** begin **
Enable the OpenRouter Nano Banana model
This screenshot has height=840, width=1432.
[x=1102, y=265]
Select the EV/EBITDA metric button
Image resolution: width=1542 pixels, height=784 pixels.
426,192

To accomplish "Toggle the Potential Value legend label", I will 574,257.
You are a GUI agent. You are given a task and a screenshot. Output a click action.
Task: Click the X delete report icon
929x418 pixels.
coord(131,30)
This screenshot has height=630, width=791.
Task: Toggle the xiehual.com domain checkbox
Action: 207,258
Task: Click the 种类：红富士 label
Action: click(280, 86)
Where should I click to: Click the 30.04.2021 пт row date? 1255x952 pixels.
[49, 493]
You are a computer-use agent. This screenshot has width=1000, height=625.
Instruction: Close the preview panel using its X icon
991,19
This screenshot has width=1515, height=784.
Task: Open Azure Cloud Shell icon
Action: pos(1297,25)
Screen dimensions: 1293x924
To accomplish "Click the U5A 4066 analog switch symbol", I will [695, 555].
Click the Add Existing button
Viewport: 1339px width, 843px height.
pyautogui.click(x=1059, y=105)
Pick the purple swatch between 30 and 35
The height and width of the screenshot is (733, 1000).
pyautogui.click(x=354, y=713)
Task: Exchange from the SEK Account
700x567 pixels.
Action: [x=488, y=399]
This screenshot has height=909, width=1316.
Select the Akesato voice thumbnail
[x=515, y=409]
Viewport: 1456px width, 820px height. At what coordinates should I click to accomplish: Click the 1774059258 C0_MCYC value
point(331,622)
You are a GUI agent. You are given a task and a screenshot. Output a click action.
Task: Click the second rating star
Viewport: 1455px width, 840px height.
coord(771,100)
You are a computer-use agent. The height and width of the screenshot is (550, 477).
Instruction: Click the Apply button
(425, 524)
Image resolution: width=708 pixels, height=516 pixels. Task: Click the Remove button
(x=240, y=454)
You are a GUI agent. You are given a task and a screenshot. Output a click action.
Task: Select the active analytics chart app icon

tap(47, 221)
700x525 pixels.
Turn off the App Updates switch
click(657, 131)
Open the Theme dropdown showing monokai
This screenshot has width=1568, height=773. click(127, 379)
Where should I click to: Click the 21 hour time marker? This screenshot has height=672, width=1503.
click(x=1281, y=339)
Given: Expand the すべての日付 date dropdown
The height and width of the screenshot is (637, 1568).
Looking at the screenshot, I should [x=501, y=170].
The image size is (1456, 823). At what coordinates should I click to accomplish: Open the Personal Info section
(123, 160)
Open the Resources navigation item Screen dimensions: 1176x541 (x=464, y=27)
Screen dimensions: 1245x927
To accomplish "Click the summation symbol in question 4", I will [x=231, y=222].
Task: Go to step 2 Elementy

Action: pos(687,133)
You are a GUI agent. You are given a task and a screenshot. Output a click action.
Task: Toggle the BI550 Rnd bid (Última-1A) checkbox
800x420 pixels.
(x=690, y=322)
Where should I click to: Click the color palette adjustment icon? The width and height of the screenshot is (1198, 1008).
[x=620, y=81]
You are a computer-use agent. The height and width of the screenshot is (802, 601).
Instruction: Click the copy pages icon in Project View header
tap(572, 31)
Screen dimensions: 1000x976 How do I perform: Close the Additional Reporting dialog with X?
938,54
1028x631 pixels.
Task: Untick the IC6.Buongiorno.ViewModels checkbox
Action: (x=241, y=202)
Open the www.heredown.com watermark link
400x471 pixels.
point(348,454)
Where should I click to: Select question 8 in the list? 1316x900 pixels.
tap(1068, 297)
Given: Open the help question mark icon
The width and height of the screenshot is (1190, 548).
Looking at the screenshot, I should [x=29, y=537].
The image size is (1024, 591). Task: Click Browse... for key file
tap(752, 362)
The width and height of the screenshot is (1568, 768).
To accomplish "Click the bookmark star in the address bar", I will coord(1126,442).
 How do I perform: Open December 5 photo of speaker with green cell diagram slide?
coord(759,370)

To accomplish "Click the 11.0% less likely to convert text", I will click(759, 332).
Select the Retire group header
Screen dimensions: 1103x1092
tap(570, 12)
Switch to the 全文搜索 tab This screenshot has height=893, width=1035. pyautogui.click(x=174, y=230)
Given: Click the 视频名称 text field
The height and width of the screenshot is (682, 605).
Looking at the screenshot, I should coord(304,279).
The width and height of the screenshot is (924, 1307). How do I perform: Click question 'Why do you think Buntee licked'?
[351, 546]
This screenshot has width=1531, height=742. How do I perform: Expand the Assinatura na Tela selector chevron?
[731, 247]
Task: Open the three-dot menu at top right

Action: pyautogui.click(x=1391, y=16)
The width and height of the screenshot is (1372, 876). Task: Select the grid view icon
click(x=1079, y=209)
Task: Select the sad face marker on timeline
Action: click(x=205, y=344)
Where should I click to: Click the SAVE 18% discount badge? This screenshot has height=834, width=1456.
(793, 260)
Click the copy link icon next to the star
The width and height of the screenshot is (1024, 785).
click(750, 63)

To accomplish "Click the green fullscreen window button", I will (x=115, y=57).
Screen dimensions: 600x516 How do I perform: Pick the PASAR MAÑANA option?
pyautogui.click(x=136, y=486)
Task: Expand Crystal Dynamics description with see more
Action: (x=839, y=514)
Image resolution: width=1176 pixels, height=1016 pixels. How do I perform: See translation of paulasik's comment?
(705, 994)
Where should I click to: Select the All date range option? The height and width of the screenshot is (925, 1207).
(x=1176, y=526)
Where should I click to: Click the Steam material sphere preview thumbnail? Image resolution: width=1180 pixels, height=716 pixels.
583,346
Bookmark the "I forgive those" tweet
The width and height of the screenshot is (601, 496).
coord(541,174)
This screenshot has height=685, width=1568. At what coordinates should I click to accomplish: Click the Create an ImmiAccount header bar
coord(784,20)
** end **
_SET PROBLEM_
Copy out all of the records above without changing a single character, from the first line through the last.

_EXERCISE OUTPUT_
Enable the OpenRouter Nano Banana model
This screenshot has height=840, width=1432.
[x=1102, y=265]
Select the EV/EBITDA metric button
Image resolution: width=1542 pixels, height=784 pixels.
426,192

To accomplish "Toggle the Potential Value legend label", I will 574,257.
You are a GUI agent. You are given a task and a screenshot. Output a click action.
Task: Click the X delete report icon
929x418 pixels.
coord(131,30)
This screenshot has height=630, width=791.
Task: Toggle the xiehual.com domain checkbox
Action: 207,258
Task: Click the 种类：红富士 label
Action: click(280, 86)
Where should I click to: Click the 30.04.2021 пт row date? 1255x952 pixels.
[49, 493]
You are a computer-use agent. This screenshot has width=1000, height=625.
Instruction: Close the preview panel using its X icon
991,19
This screenshot has width=1515, height=784.
Task: Open Azure Cloud Shell icon
Action: pos(1297,25)
Screen dimensions: 1293x924
To accomplish "Click the U5A 4066 analog switch symbol", I will [695, 555].
Click the Add Existing button
Viewport: 1339px width, 843px height.
pyautogui.click(x=1059, y=105)
Pick the purple swatch between 30 and 35
The height and width of the screenshot is (733, 1000).
pyautogui.click(x=354, y=713)
Task: Exchange from the SEK Account
700x567 pixels.
Action: [x=488, y=399]
This screenshot has height=909, width=1316.
Select the Akesato voice thumbnail
[x=515, y=409]
Viewport: 1456px width, 820px height. At what coordinates should I click to accomplish: Click the 1774059258 C0_MCYC value
point(331,622)
You are a GUI agent. You are given a task and a screenshot. Output a click action.
Task: Click the second rating star
Viewport: 1455px width, 840px height.
coord(771,100)
You are a computer-use agent. The height and width of the screenshot is (550, 477).
Instruction: Click the Apply button
(425, 524)
Image resolution: width=708 pixels, height=516 pixels. Task: Click the Remove button
(x=240, y=454)
You are a GUI agent. You are given a task and a screenshot. Output a click action.
Task: Select the active analytics chart app icon

tap(47, 221)
700x525 pixels.
Turn off the App Updates switch
click(657, 131)
Open the Theme dropdown showing monokai
This screenshot has width=1568, height=773. click(127, 379)
Where should I click to: Click the 21 hour time marker? This screenshot has height=672, width=1503.
click(x=1281, y=339)
Given: Expand the すべての日付 date dropdown
The height and width of the screenshot is (637, 1568).
Looking at the screenshot, I should [x=501, y=170].
The image size is (1456, 823). At what coordinates should I click to accomplish: Open the Personal Info section
(123, 160)
Open the Resources navigation item Screen dimensions: 1176x541 (x=464, y=27)
Screen dimensions: 1245x927
To accomplish "Click the summation symbol in question 4", I will [x=231, y=222].
Task: Go to step 2 Elementy

Action: pos(687,133)
You are a GUI agent. You are given a task and a screenshot. Output a click action.
Task: Toggle the BI550 Rnd bid (Última-1A) checkbox
800x420 pixels.
(x=690, y=322)
Where should I click to: Click the color palette adjustment icon? The width and height of the screenshot is (1198, 1008).
[x=620, y=81]
You are a computer-use agent. The height and width of the screenshot is (802, 601).
Instruction: Click the copy pages icon in Project View header
tap(572, 31)
Screen dimensions: 1000x976 How do I perform: Close the Additional Reporting dialog with X?
938,54
1028x631 pixels.
Task: Untick the IC6.Buongiorno.ViewModels checkbox
Action: (x=241, y=202)
Open the www.heredown.com watermark link
400x471 pixels.
point(348,454)
Where should I click to: Select question 8 in the list? 1316x900 pixels.
tap(1068, 297)
Given: Open the help question mark icon
The width and height of the screenshot is (1190, 548).
Looking at the screenshot, I should [x=29, y=537].
The image size is (1024, 591). Task: Click Browse... for key file
tap(752, 362)
The width and height of the screenshot is (1568, 768).
To accomplish "Click the bookmark star in the address bar", I will coord(1126,442).
 How do I perform: Open December 5 photo of speaker with green cell diagram slide?
coord(759,370)

To accomplish "Click the 11.0% less likely to convert text", I will click(759, 332).
Select the Retire group header
Screen dimensions: 1103x1092
tap(570, 12)
Switch to the 全文搜索 tab This screenshot has height=893, width=1035. pyautogui.click(x=174, y=230)
Given: Click the 视频名称 text field
The height and width of the screenshot is (682, 605).
Looking at the screenshot, I should coord(304,279).
The width and height of the screenshot is (924, 1307). How do I perform: Click question 'Why do you think Buntee licked'?
[351, 546]
This screenshot has width=1531, height=742. How do I perform: Expand the Assinatura na Tela selector chevron?
[731, 247]
Task: Open the three-dot menu at top right

Action: pyautogui.click(x=1391, y=16)
The width and height of the screenshot is (1372, 876). Task: Select the grid view icon
click(x=1079, y=209)
Task: Select the sad face marker on timeline
Action: click(x=205, y=344)
Where should I click to: Click the SAVE 18% discount badge? This screenshot has height=834, width=1456.
(793, 260)
Click the copy link icon next to the star
The width and height of the screenshot is (1024, 785).
click(750, 63)

To accomplish "Click the green fullscreen window button", I will (x=115, y=57).
Screen dimensions: 600x516 How do I perform: Pick the PASAR MAÑANA option?
pyautogui.click(x=136, y=486)
Task: Expand Crystal Dynamics description with see more
Action: (x=839, y=514)
Image resolution: width=1176 pixels, height=1016 pixels. How do I perform: See translation of paulasik's comment?
(705, 994)
Where should I click to: Select the All date range option? The height and width of the screenshot is (925, 1207).
(x=1176, y=526)
Where should I click to: Click the Steam material sphere preview thumbnail? Image resolution: width=1180 pixels, height=716 pixels.
583,346
Bookmark the "I forgive those" tweet
The width and height of the screenshot is (601, 496).
coord(541,174)
This screenshot has height=685, width=1568. At what coordinates should I click to accomplish: Click the Create an ImmiAccount header bar
coord(784,20)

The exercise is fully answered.